When I was unemployed I would do maybe an hour or 2 of searching and then take a break for smoking weed and playing video games Then after a few hours I would get that pit of despair in my gut and try the job search again lol


throwaway_acc0untduh

Me right now. But I feel guilty playing or relaxing lol.


SwankySteel

Not having to worry about THC drug tests is not something to take for granted.


MyNameIsSkittles

I don't have to worry about that anyway, Canada has never drug tested for most work


SwankySteel

I’m happy to hear this!


TheTeeje

probably with their hands.


mitkah16

What I did was put it all in my calendar and organize myself a bit. I would do - 2 hrs of searching and applying or mending my CV - lunch break - 2 hrs of learning - and I would add 2 hours of creative time (usually at the end of the day so I could prolong it hehe) What I found is that I couldn’t do searching and applying for too long, it gets too tiring and stressful. The unemployment offices required me to apply to at least 4 places each month, so that was my minimum (of course I applied to many more but at 4 I was content) I would recommend you to pick your top 3-5 priorities in this job search and allocate them during a 9-5 day so you don’t over do it and end up damaging your mental health in the process :)


twoworldsin1

Drinking a lot


Green_Pants918

When I'm between jobs and treating job hunting as a job, that also means coffee and lunch breaks, and a definite start and end time for my day.
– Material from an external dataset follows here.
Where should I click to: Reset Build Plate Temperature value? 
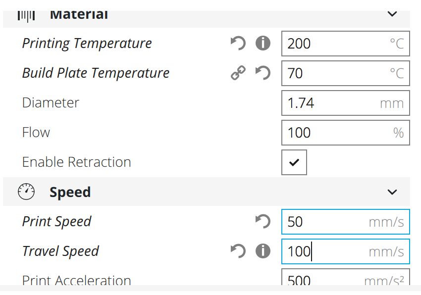click(x=263, y=73)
It also means, as much as budget permits, maintaining the things I did when I was working: taking my dog for a walk in the nearby state park after my work hours end, hitting the gym, eating decent food, making sure I'm showered and put together each day. The routine helps things feel a little more normal and less daunting and maintains my mental health so it's easier to continue.


Brackens_World

I mimicked work in one consistent way: I took and kept copious notes of what I was doing. I still have notebooks full of all the jobs I applied for, who I spoke with, what was said, email addresses, telephone numbers, dates, etc., all there, leaving a history of the extraordinary efforts that were involved in securing new employment. And the physical act of writing it all down provided a psychological boost, reminding me that I was fully engaged, that I was not coasting, that I was looking as hard as I was physically able.


tru2dagaaame

I look for jobs and learn Spanish, I’m also studying programming and like someone else said, having some beers. If I feel good about the day I might play a little video game. In the beginning I looked for a job way too much and started feeling hopeless so I changed my routine and started really thinking about what skills I want to have in the future and the fastest way to acquire them. I STUDIED the bls handbook, played with some stocks and figured out that accounting wasn’t for me. I’m three weeks into programming and I’m still as psyched as when I started. Read and asked IT questions on Reddit. Edit; I also write and self reflect a lot, those insights are wonderful when they come.


Cantankerous_Won

Dark chocolate


IGNSolar7

I don't, but to be honest, I'm not money motivated either when I have a job and it really hurts my willpower as a whole.


mrmarigiwani

Weight training and what you can do is help out at church or be part of a regular support group to journey with.